Мне хотелось курить, сбить напряжение, успокоить нервы. Идти курить? Остаться? Всего пять минут до начала сеанса. Сел, успокоился. Душно, высвободил две пуговицы на рубашке. Зал битком, я удивлен.

— Не страшно? – спросил меня блокадник. Три минуты до начала фильма.

— Нет, – ответил ему, соврал, боясь показаться трусом.

Нет обычной рекламы, только суть, черный экран и минимум титров. "Утомленные солнцем 2: Предстояние" началось. Зал внезапно, словно по команде строгой учительницы, утих. Старик, заметил я, уже в очках, внимательно смотрит. Слева от меня молодая девушка пьет через трубочку газировку.

Светлое лето, играет живая музыка, Сталин в исполнении Суханова, как настоящий, глаз не оторвать. Смотришь на экран и не веришь, что это Суханов. Самый что ни на есть Иосиф Виссарионович. Мурашки пробежали по всему телу.

"АААААААААААА! – закричал Котов. – НА-А-А-ДЯ-А!"

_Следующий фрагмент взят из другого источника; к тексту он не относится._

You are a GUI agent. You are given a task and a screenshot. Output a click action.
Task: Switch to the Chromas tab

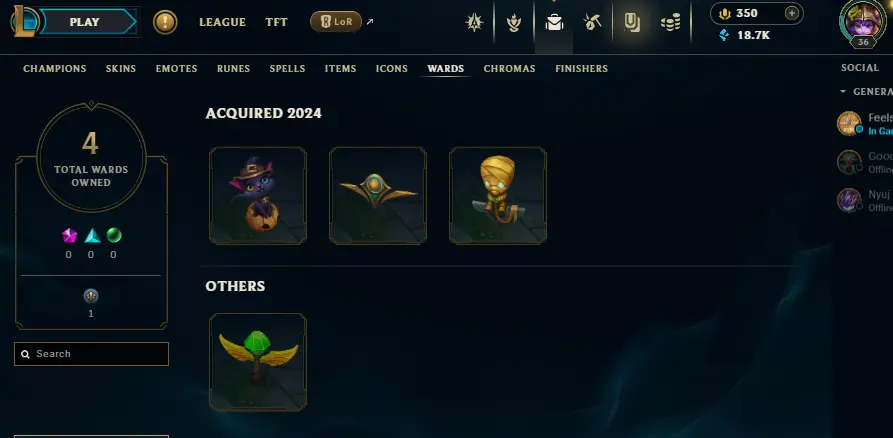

В сумерках узников – политических и уголовников – выгоняют из барака. Котов почти не изменился со времен кровавой драмы в черном авто, постарел малехонько, усы перестали гнуться в уголках. Рядом с героем-генералом – дурак Ваня, единственная родная душа. Суматоха, что-то случилось. Начальник лагеря сует в нос Котову документы, невидимая рука меняет судьбу легендарного комдива. (Но мы-то знаем, что это все полковник НКВД, чарующего взгляда Олег Меньшиков, пославший Котова-Михалкова на плаху, а теперь, нарушая приказы, спасает жертву). Политическую статью Котову заменили на уголовную. Какие-то секунды, сообщили из репродукторов, что началась война ("война – наше спасение"), показали, как автоматные очереди саданули по грузовику, куда затолкали всех заключенных, а немецкие самолеты, появившиеся тут как тут, добили остальных. Спаслись лишь Котов и Ваня-дурачок.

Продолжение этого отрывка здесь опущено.